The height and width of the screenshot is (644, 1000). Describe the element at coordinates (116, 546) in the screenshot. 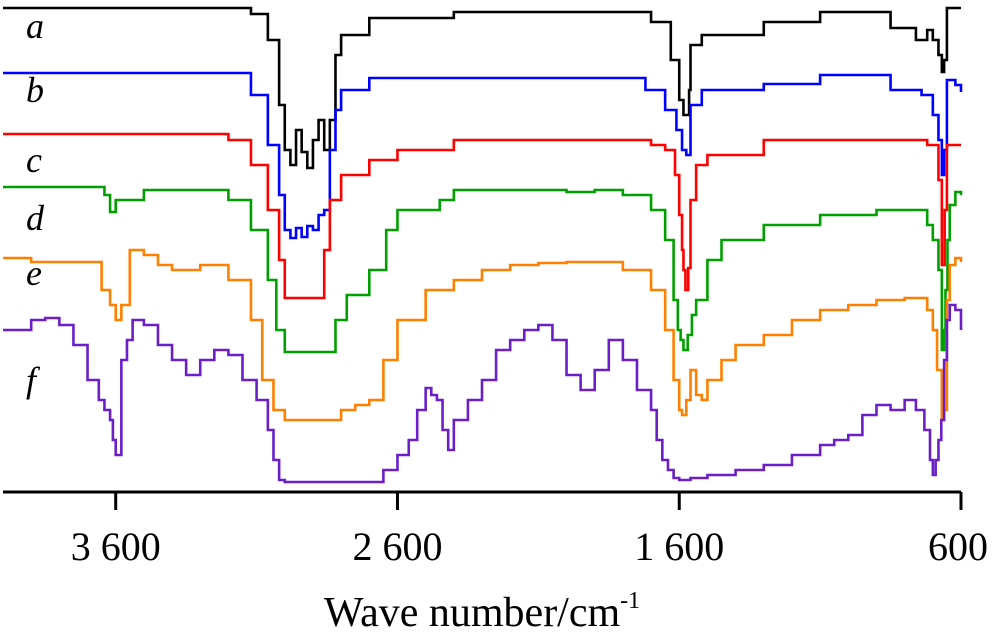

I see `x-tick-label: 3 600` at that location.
* * *
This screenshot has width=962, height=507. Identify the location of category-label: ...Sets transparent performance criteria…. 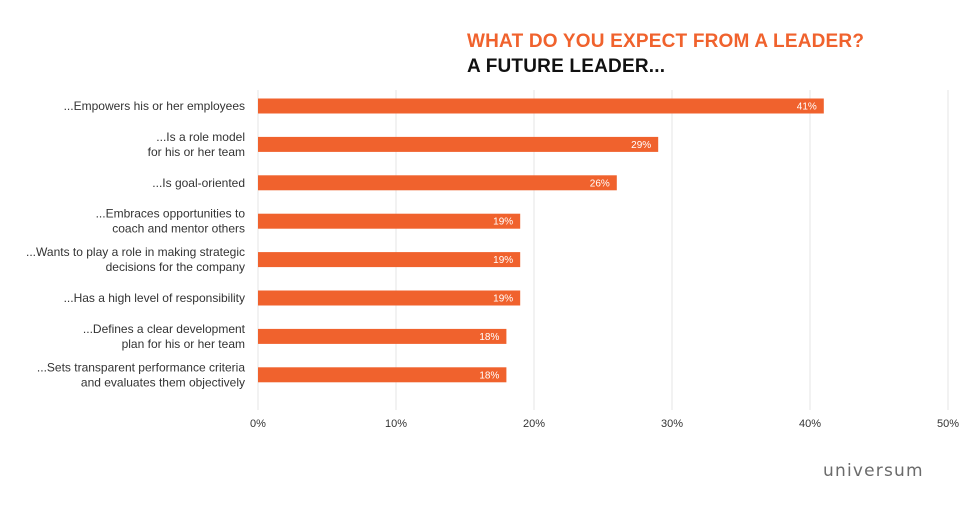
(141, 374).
--
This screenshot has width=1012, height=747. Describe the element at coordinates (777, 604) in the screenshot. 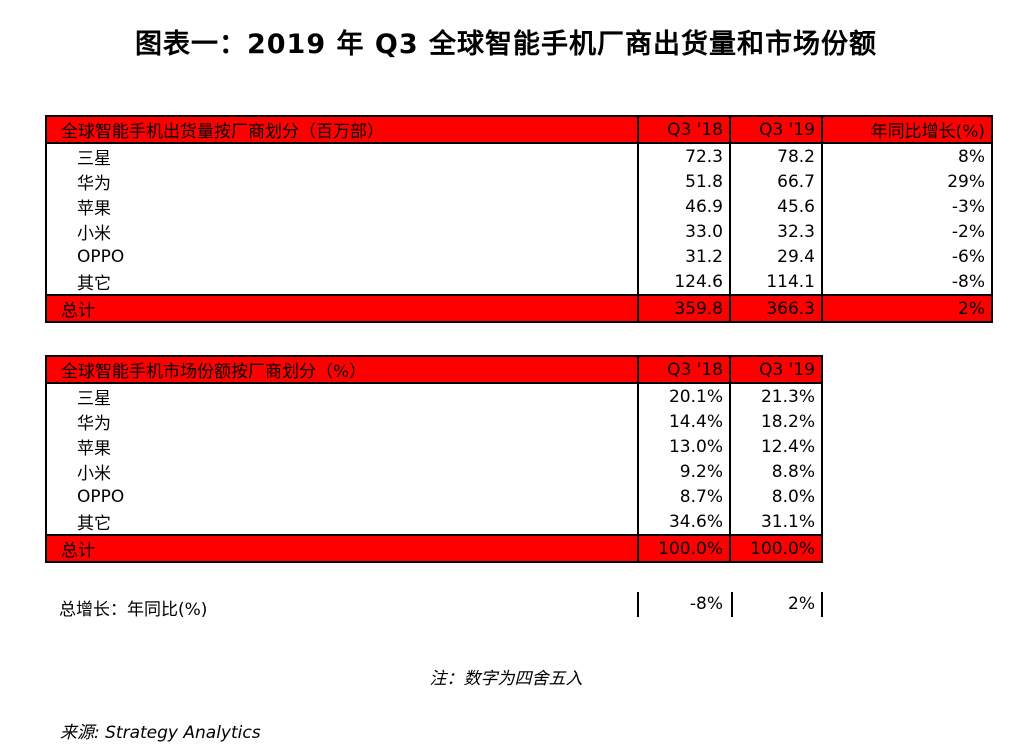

Task objective » Retype the lines starting with the one that contains "This screenshot has width=962, height=507." and ending with the one that contains "(141, 374).", including both. Leave the pictures out of your answer.

Response »
This screenshot has width=962, height=507. Identify the location of category-label: ...Sets transparent performance criteria…. 
(141, 374).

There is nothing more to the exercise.